Второе основание дискурса расходится с первым. Это - постмодерн как интеллектуальное движение. В его рамках нынешний момент жизни человечества расценивался как разрыв с Модерном. Следствием считался отказ от идеологий, более того от больших метанарративов. Прогресс объявлялся пережитком. Все культуры рассматривались как равноценные. Культурная жизнь превращалась в лишенную корней игру смыслами [62]. Это интеллектуальное движение сейчас практически сошло со сцены и о нем вспоминают только в интеллектуальной провинции. Но от него остались словесные новообразования. «Гибридность» - из их числа.

Российский дискурс «гибридной войны» является ответом на соответствующий западный дискурс. Реактивность российского дискурса имеет два аспекта: 1) в нем анализируется опыт военных действий, которые вели США и другие страны НАТО в последние два десятилетия, и на его основе судят о современных войнах. Отсюда делаются выводы о необходимых направлениях развития вооруженных сил РФ; 2) «цветные революции» рассматриваются в качестве одного из этапов новой войны. Обосновывается взгляд, что они, как боевые политтехнологии, могут быть применены против России. При этом интересы страны отождествляют с интересами группировки В. Путина, что придает всему российскому дискурсу охранительный реакционный характер.

Первый аспект дискурса развивается российскими военными. Репрезентативной фигурой здесь может выступать генерал армии Валерий Герасимов. Этот военный интеллектуал, способный глубоко и ясно мыслить, поставил свой талант на службу путинской властной группировке и запятнал свою репутацию участием в войне против Украины. Будучи начальником Генерального штаба РФ, он не только планировал захват Крыма и вторжение в Донбасс, но и лично присутствовал во время операции в Илловайске. Он также является одним из главных организаторов российского участия в сирийской войне [39].

### Что требуется
**A.** Выпишите из текста о дискурсе «гибридной войны» отрывок от слов «Первый аспект дискурса» до слов «сирийской войне [39].» включительно.
**B.** Какое интеллектуальное движение текст о дискурсе «гибридной войны» называет вторым основанием этого дискурса?

### Фрагмент набора данных
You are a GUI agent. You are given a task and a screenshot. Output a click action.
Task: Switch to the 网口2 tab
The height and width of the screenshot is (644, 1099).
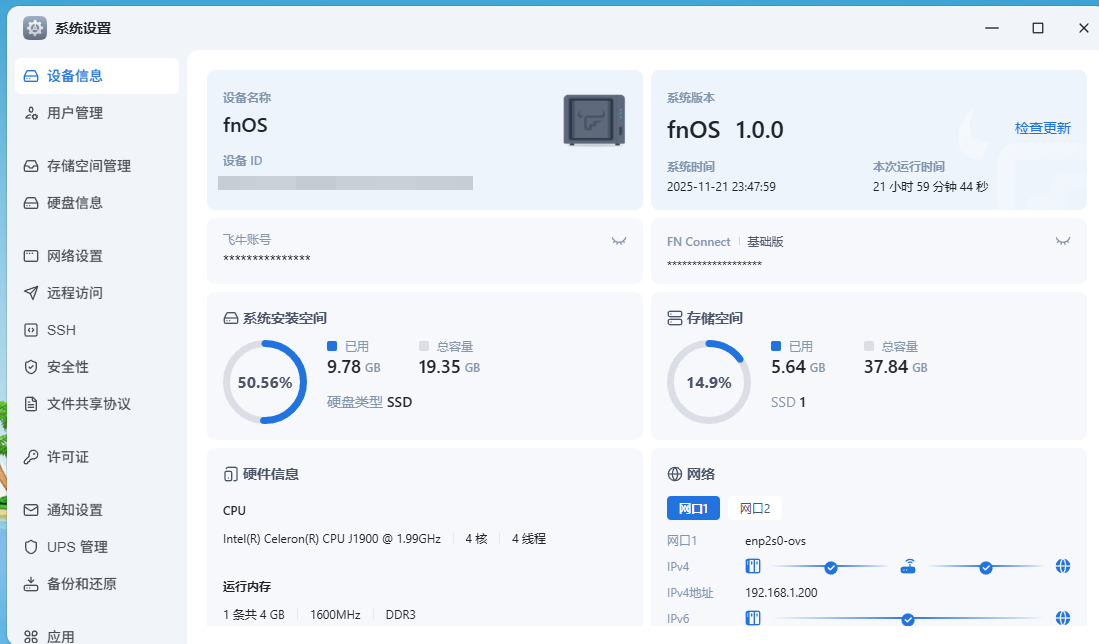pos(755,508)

### Готовые ответы
**A.**
Первый аспект дискурса развивается российскими военными. Репрезентативной фигурой здесь может выступать генерал армии Валерий Герасимов. Этот военный интеллектуал, способный глубоко и ясно мыслить, поставил свой талант на службу путинской властной группировке и запятнал свою репутацию участием в войне против Украины. Будучи начальником Генерального штаба РФ, он не только планировал захват Крыма и вторжение в Донбасс, но и лично присутствовал во время операции в Илловайске. Он также является одним из главных организаторов российского участия в сирийской войне [39].

**B.** Постмодерн.